Well, I do not deny that we sometimes feel too open outside your country. I myself have experienced this. Japan is very strict about manners and I feel unwound to have no one who knows me. I am a total stranger there and I do not need to pay attention to what people may think about me. However, we should never forget to understand the culture accurately. Going to the Europe from Japan does not mean you can hug random people nor completely lose temper by drinking. We should not interpret it in the way we want it to be. The universal key to a good relationship is respect to people. Have a good understanding of people’s values. We sometimes forget this when going abroad.
We know another tragic example of people’s misbehavior in a foreign country: the massive molestation in Kelun, Germany, that happened in the end of last year. More than 550 ladies were molested and some were raped by the immigrants, most of whom were Islamic. Some culprits have commented, ‘The German government has let us do this, since they let us migrate in this country. With the rights to reside here, we are not responsible for this. It’s the government that’s responsible.’

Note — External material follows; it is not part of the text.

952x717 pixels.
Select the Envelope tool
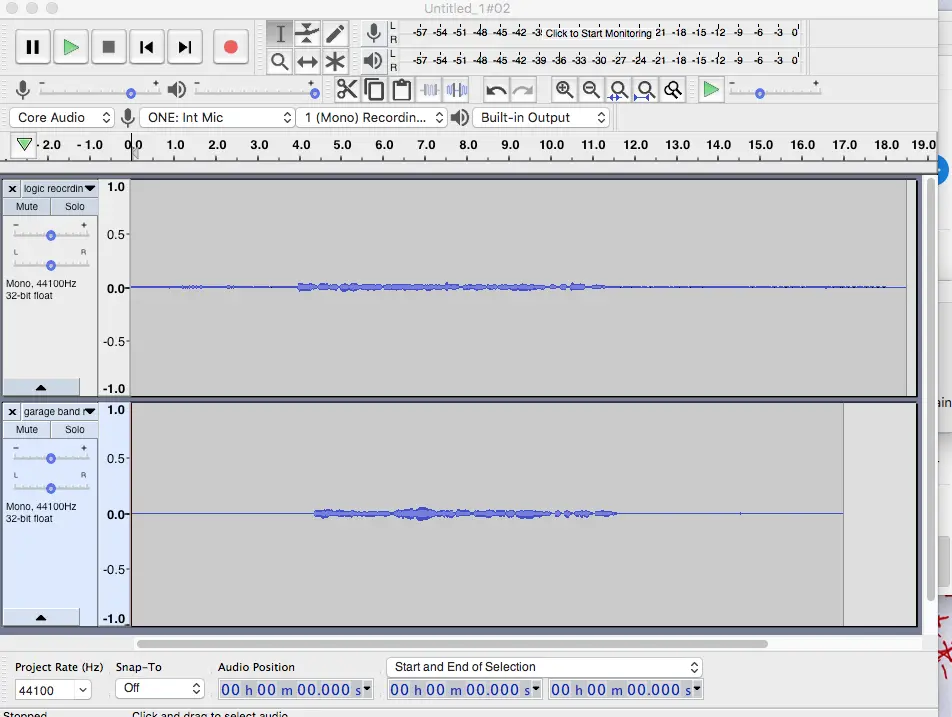(307, 34)
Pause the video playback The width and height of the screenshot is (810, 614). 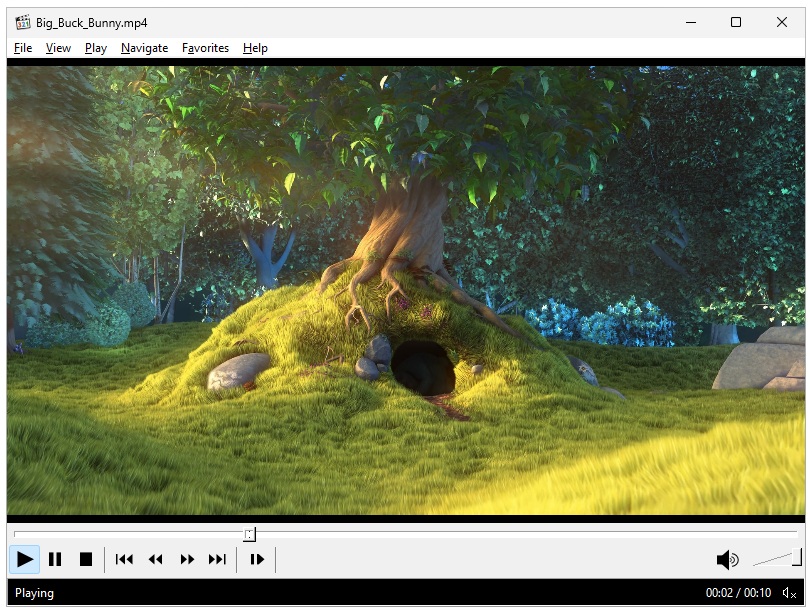point(55,560)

The Islamic culture and that of Germany are largely different, especially when it comes to women’s behaviour and how men treat them. I have been to Germany, but they dress casually and do not mind showing their skin. On the contrary, women in the Middle East do not usually show their skin due to the Islamic principles. Therefore, we can think that the exposure of women’s skin may have stimulated the immigrants and some have thought that the German women were trying to make random men sexually excited. Hence it has ended up with the incident.

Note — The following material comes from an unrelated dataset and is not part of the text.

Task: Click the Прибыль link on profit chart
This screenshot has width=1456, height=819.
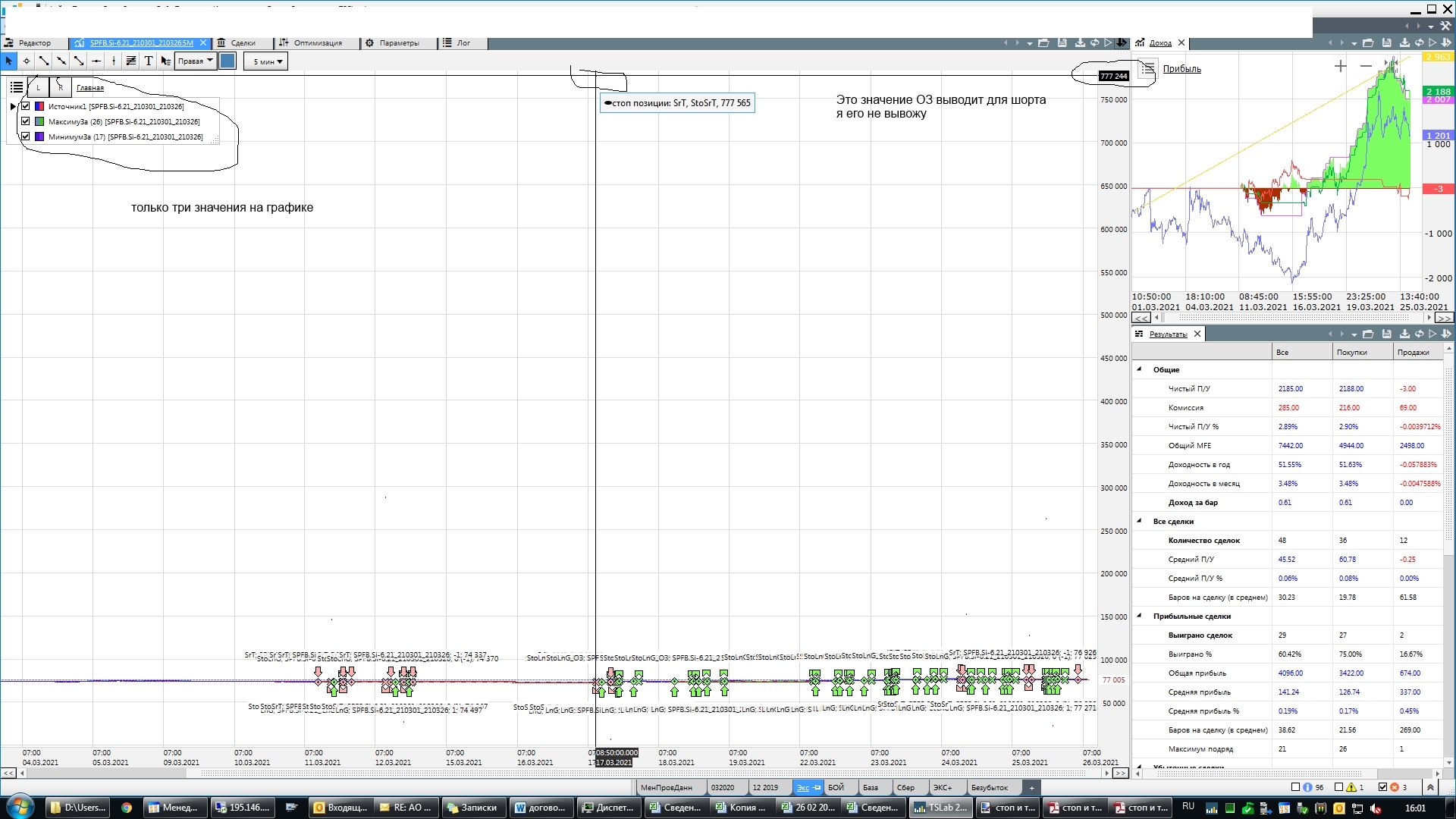Action: 1181,69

Coming back to the theme ‘accepting more foreigners in Japan’, I would like to once again say that I am all for accepting them here and embrace cultural diversity. Foreign workers and tourists will definitely support the Japanese economy, and I am sure that the Japanese government will accelerate building the environment where foreigners can live their lives comfortably, although there is much space to improve. However, there is one thing I am not sure about: will they respect our culture in return? We cannot, however, realise the real diversity one-sidedly, and this is what we should put as much focus on by appealing our pride in our own culture.